__Task prompt__. Word for word, copy the lines beginning at the one with "You are a computer-use agent. This" and ending at the last line below; pictures stay out.

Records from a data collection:
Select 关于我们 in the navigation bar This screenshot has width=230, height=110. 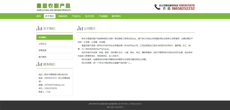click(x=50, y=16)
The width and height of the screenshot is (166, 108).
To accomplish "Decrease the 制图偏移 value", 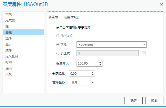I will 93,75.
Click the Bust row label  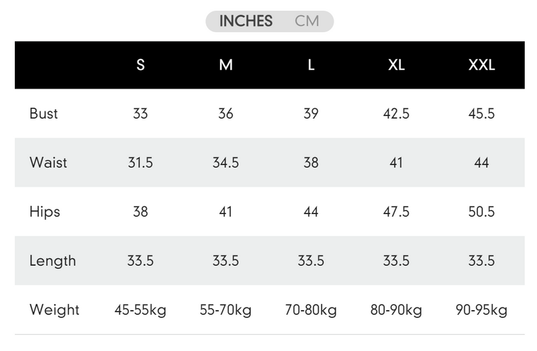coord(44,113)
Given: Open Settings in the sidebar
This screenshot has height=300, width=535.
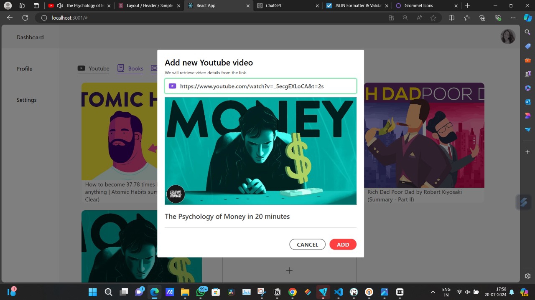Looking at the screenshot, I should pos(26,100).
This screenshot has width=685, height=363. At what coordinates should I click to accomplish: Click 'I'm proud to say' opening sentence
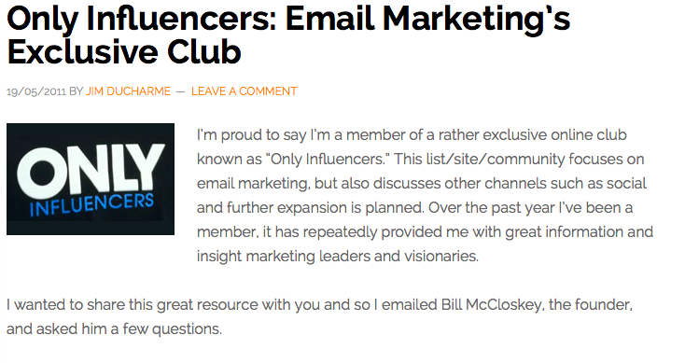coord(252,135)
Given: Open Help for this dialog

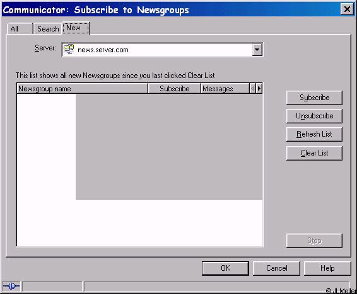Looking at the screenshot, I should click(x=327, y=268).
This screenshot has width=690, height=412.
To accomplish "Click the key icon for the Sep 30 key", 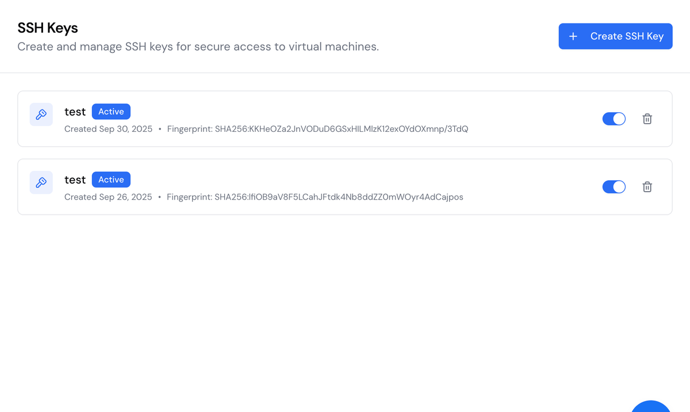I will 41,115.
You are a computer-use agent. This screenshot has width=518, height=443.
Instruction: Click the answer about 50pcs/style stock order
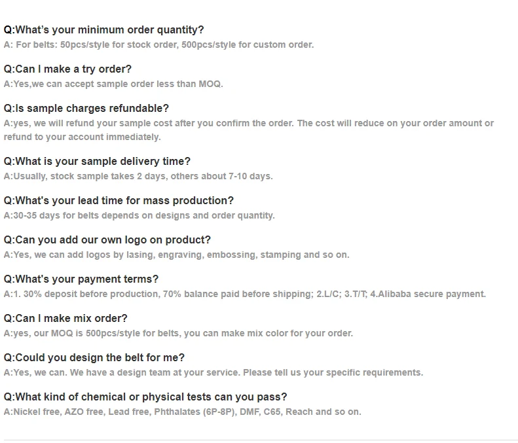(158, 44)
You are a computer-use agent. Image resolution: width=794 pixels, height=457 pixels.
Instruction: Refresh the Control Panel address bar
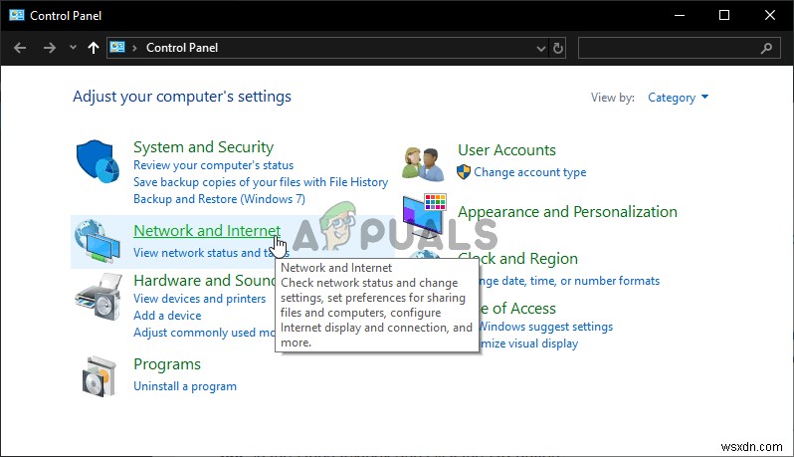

__Solution to the exercise__.
You are a computer-use agent. This screenshot has width=518, height=443.
Instruction: Click the answer about 50pcs/style stock order
(158, 44)
You are a computer-use agent. Image resolution: width=794 pixels, height=457 pixels.
Instruction: Refresh the Control Panel address bar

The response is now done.